Tout en parlant, il passa devant moi, et me fit entrer dans sa bibliothèque, alluma une bougie et s’assit devant sa table de travail. C’était une longue salle entièrement garnie de livres. Le petit foyer de lumière dans un coin faisait ressortir la belle taille de l’homme et son air énergique ; il était rouge, ses yeux brillaient et se mouillaient par instants et, avant de s’asseoir, je le vis tituber légèrement. Pas de doute qu’il n’eût largement soupé, mais son esprit et sa langue étaient parfaitement libres.

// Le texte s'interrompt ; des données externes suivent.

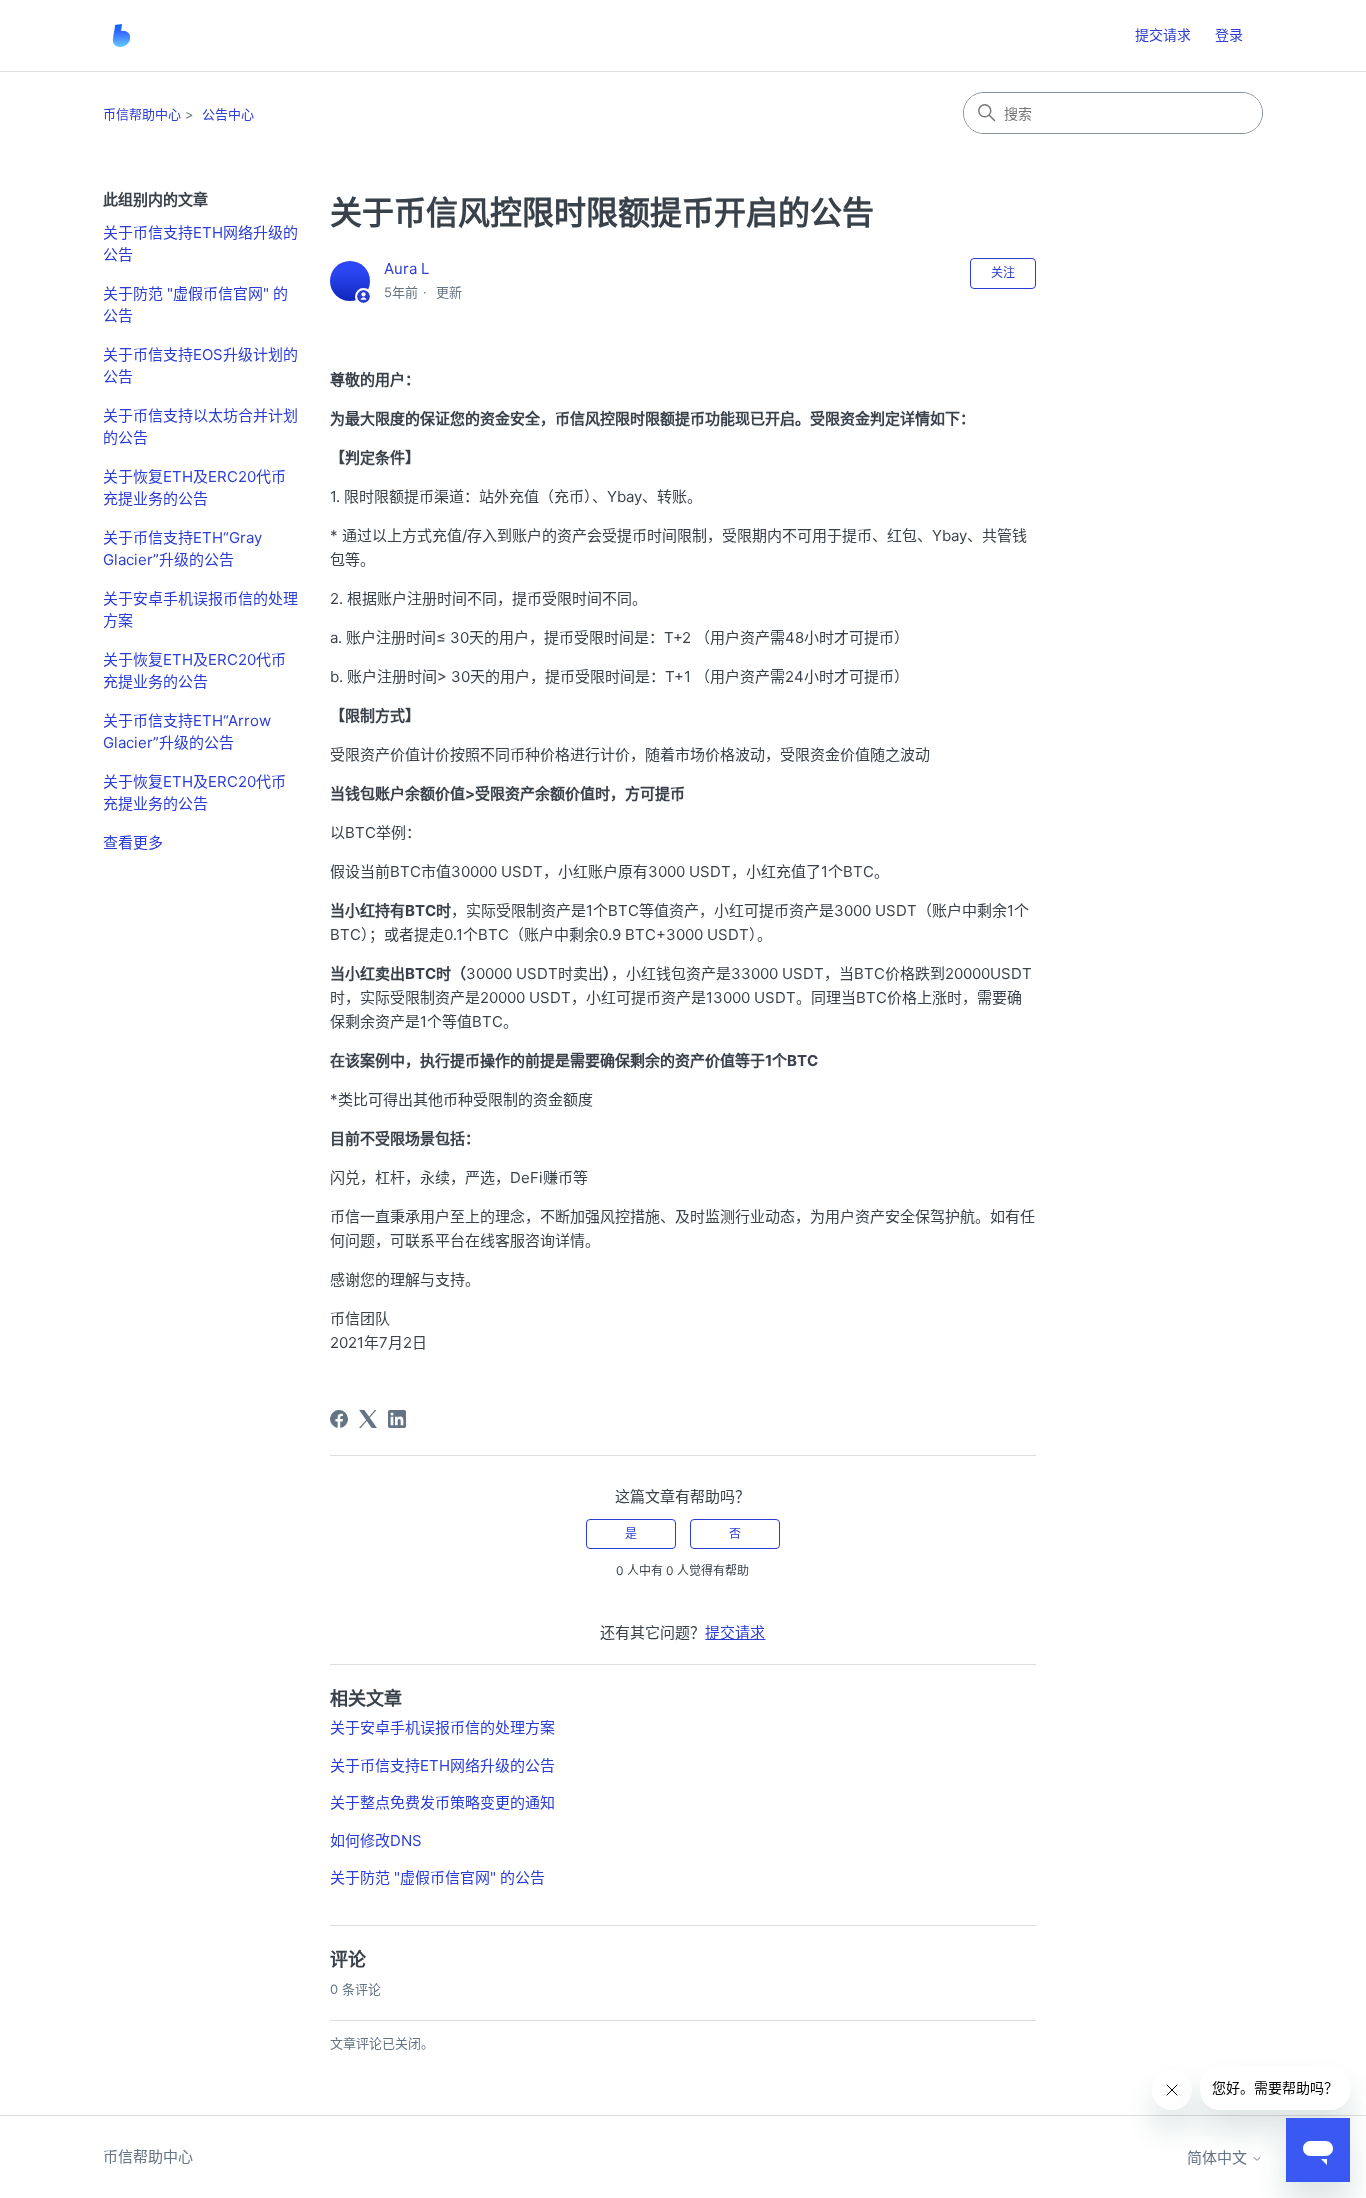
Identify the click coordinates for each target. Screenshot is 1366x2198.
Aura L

« Eh bien, monsieur, me dit-il, asseyez-vous et voyons la lettre de Pilrig. »

Il la lut d’un air distrait jusqu’à la fin, mais s’arrêta visiblement à la dernière phrase et je vis qu’il la relisait. Mon cœur battait à se rompre, car j’avais passé le Rubicon et j’étais sur le champ de bataille.

« Je suis heureux de faire votre connaissance, monsieur Balfour, dit-il quand il eut fini. Laissez-moi vous offrir un verre de claret ?

— Si vous voulez bien le permettre, milord, j’aime mieux vous refuser. Je suis venu ici, ainsi que cette lettre vous l’annonce, pour une affaire de quelque gravité, et comme je suis peu habitué au vin, je pourrais m’en ressentir.